Element and text location records:
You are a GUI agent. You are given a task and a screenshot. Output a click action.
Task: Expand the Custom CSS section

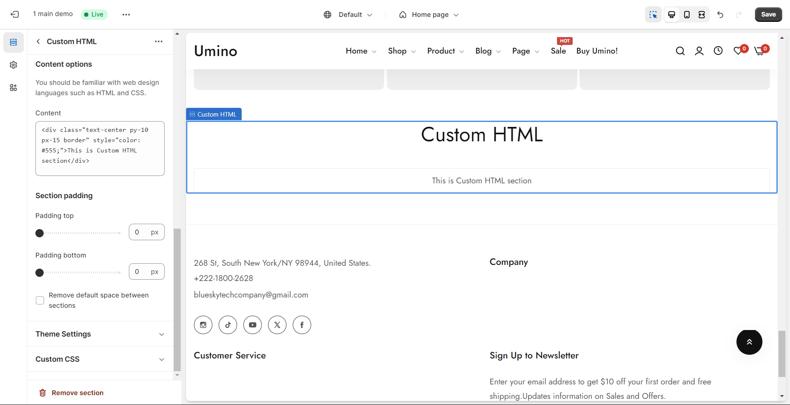tap(100, 359)
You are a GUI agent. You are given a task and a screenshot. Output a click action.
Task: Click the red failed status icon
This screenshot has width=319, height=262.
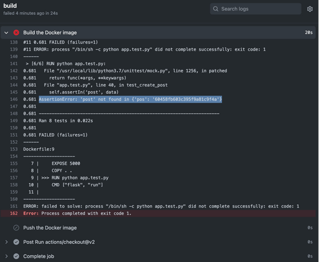click(16, 33)
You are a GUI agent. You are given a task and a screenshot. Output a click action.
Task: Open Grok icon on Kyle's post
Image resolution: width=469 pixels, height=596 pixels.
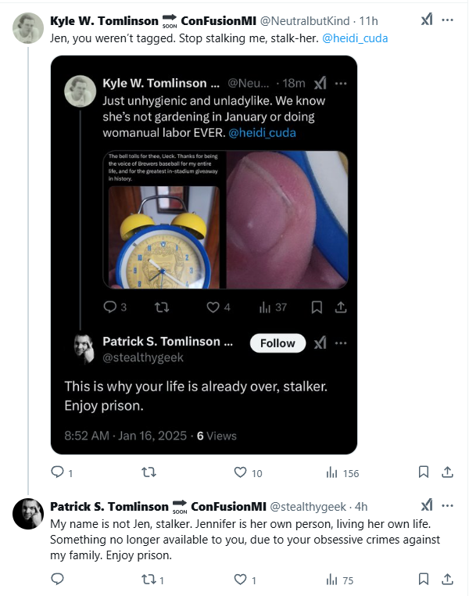(427, 20)
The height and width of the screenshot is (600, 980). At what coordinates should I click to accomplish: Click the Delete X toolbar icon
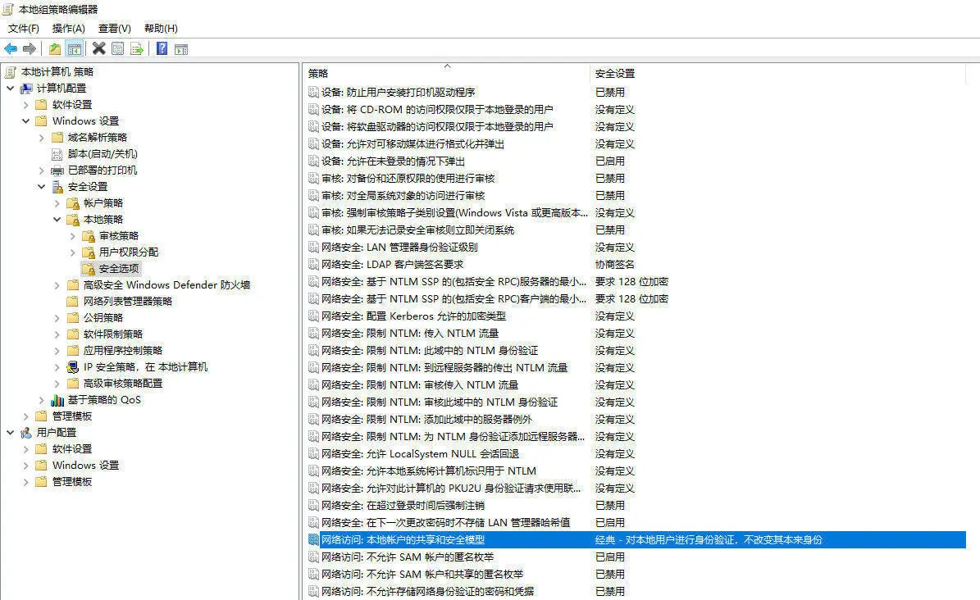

Problem to solve:
How many lines of the records contain the string "width"? Reply with the number alone.

Correct response:
3